Subject area	Clinical Cardiology, Genetics, Rare Diseases, Morbility and Mortality
More specific subject area	RASopathies, congenital heart defects, Hypertrophic Cardiomyopathy, Costello Syndrome, Noonan Syndrome, LEOPARD syndrome, cardiofaciocutaenous Syndrome
Type of data	Table, figures
How data was acquired	Clinicians analysis
Data format	Filtered and analyzed
Experimental factors	Molecular diagnosis was performed through a combination of Sanger sequencing and targeted resequencing directed to scan the entire coding sequence of CBL, PTPN11, SOS1, KRAS, HRAS, NRAS, SHOC2, RAF1, BRAF, MAP2K1 and MAP2K2 genes.
Experimental features	Analysis were retrospectively performed.
	Tables report the correlation between genetic testing and outcomes of the related research article.
	No experimental features were used or applied to data collection and analysis.
Data source location	Rome, Bologna, Padua, Turin, Genoa, Naples (Italy)
	London (United Kingdom)
Data accessibility	Data is with this article and not in a public repository
Related research article	Cardiac defects, morbidity and mortality in patients affected by RASopathies.

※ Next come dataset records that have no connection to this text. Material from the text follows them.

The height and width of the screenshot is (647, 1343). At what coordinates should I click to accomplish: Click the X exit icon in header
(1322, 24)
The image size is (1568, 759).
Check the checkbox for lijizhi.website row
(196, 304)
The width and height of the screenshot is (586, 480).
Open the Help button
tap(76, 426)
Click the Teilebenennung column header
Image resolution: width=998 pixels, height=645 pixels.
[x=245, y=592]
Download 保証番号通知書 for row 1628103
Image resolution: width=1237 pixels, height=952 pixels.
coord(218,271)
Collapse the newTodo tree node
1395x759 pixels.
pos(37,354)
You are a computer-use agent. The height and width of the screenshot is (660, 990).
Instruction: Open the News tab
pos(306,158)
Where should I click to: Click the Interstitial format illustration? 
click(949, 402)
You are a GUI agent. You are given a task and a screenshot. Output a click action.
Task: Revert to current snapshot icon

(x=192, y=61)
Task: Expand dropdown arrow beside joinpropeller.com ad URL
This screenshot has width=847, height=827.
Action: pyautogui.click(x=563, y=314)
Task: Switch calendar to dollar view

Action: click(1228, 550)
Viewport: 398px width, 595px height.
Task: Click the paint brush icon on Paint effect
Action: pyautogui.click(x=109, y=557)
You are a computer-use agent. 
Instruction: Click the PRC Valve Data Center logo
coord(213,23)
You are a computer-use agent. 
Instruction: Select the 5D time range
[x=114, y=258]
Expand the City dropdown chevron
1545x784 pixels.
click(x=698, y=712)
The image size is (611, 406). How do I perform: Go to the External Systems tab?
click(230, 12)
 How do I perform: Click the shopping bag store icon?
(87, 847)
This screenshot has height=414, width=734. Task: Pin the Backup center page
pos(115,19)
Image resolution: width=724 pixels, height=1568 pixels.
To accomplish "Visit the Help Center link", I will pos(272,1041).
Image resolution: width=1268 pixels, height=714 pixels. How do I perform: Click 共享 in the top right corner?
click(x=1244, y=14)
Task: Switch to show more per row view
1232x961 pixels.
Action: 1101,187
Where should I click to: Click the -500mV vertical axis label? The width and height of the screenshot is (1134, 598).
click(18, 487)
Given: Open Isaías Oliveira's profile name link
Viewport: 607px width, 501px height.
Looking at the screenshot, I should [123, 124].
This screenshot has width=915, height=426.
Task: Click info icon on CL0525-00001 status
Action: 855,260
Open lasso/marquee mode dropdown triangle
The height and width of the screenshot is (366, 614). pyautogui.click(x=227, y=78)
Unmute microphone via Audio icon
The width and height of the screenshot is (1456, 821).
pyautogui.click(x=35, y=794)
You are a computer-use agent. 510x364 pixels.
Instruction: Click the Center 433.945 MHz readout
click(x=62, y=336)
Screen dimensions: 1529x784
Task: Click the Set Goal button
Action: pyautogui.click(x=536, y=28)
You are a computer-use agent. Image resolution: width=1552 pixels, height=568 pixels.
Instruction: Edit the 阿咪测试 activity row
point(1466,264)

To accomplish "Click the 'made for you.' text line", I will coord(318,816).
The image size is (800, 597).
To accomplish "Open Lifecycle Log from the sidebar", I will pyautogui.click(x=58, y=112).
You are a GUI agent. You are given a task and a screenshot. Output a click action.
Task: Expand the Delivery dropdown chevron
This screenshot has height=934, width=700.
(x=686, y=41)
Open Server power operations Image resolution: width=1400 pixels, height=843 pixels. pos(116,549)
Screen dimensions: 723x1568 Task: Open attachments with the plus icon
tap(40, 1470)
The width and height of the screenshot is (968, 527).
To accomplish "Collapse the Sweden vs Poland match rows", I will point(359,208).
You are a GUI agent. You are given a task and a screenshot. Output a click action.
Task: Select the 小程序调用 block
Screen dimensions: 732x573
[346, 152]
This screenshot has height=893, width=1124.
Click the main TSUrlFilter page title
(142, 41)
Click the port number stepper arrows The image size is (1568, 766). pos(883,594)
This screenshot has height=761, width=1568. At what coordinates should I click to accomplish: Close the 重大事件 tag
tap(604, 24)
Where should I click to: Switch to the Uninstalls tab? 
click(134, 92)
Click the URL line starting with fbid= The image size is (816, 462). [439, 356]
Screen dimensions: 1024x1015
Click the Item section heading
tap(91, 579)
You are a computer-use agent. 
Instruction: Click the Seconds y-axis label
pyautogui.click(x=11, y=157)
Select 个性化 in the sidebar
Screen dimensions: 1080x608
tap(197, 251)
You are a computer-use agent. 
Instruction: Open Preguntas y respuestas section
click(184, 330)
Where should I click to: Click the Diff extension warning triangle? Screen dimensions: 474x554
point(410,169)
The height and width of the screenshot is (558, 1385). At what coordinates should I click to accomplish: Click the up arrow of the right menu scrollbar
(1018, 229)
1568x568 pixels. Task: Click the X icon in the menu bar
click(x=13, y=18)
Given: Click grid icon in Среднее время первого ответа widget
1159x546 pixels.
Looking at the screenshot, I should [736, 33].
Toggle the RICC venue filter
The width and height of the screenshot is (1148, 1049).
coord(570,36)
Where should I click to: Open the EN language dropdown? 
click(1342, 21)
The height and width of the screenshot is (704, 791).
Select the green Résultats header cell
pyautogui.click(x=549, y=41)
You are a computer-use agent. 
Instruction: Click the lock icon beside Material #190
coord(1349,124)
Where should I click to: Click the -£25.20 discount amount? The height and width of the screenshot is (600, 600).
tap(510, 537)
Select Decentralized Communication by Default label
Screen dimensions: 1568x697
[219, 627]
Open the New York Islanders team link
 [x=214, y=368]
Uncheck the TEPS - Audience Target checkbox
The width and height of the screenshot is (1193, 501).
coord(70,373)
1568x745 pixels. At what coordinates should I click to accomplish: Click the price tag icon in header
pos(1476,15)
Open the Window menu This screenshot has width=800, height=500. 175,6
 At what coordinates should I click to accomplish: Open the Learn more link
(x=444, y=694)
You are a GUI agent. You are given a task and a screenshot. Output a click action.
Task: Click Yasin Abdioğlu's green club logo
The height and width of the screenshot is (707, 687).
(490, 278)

CARNET study results.
	Calcagni G, Limongelli G, D'Ambrosio A, Gesualdo F, Digilio MC, Baban A, Albanese SB, Versacci P, De Luca E, Ferrero GB, Baldassarre G, Agnoletti G, Banaudi E, Marek J, Kaski JP, Tuo G, Russo MG, Pacileo G, Milanesi O, Messina D, Marasini M, Cairello F, Formigari R, Brighenti M, Dallapiccola B, Tartaglia M, Marino B.
	Int J Cardiol. 2017 Oct 15;245:92-98.doi:10.1016/j.ijcard.2017.07.068. Epub 2017 Jul 21.